Thomas Arentz (1652-1701) was makelaar te Amsterdam, tevens
toneeldichter en schrijver van gelegenheidspoëzie. Werd na zijn
eerste toneelstuk uit 1679 lid van Nil. Zijn Ifigenia werd door dit genootschap uitgegeven en in de schouwburg
opgevoerd.

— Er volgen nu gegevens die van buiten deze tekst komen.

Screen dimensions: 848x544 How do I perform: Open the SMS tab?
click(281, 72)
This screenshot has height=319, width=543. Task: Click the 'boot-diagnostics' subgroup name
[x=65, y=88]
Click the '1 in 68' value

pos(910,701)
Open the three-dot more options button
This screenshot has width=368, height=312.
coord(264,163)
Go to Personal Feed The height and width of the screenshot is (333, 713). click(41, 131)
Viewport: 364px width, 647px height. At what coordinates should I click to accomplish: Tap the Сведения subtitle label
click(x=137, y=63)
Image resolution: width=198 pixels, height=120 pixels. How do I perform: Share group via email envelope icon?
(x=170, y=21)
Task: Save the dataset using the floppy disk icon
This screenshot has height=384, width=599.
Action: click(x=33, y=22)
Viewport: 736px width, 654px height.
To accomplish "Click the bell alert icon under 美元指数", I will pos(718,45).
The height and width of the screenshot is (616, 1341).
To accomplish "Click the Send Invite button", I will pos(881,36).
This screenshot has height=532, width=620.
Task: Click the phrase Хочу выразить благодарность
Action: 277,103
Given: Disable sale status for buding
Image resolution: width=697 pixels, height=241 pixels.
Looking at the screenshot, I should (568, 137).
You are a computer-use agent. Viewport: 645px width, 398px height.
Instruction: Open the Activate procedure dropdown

Zie hierboven no. 8 voor de tegenvertaling van J. Dullaart; voor
Arentz zie Winkel, 1890.
Dit Treurspél, na het Fransch van de Heer Racine verduitscht, is,
eenige tyd geleeden, door J Dullard vertaaldt, in 't licht gegeeven,
evenwél is het tégenwoordige, niet zonder zyn
kénnis, by ons Kunstgenootschap al onderhanden geweest, eer het zyne
gedrukt wierd, én lichtelyk eer hy het begonnen hadde over te
zétten.
Wy hébben de vryheid genomen, hier én daar meer persoonen
in 't Spél te voeren, om het toneel te vullen, alzo wy
gemérkt hébben dat het zélve doorgaans behaagt,
dóch het laatste Bedryf hebben wy, daar en boven, zélf
mét eenige Tooneelen vergroot; vermits wy oordeelden dat het den
aanschouweren meer genoegen zoude geeven, Ifigenia mét haaren
Achilles weéderom van het outer te zien keeren, na dat zy (gelyk het
de Heer Racine stélt,) het gevaar dés doods ontkomen was,
als het zélve aan haar Moeder, in de uiterste benaaudheid om haar
Dóchters gevaar zynde, door Ulisses te hooren verkonden, daar hy, 't
geheele spél door, zich haar vyand heeft getoont, én
alleen heeft toegeleid om Ifigenia te zien dooden; zo dat men hém,
die zonder eenig blyk, óf ander getuigenis als het zyne, haar
verlóssinge beként komt maaken, mét
réden van logenen verdacht kan houden, én twyffelen,
óf het in der daad zo zy; én óf hy haar niet
bedriegt. En dewyle zulks in 't speelen behaagd heeft, hebben wy hier raadzaam
gevonden het zélve in het Drukken te veranderen.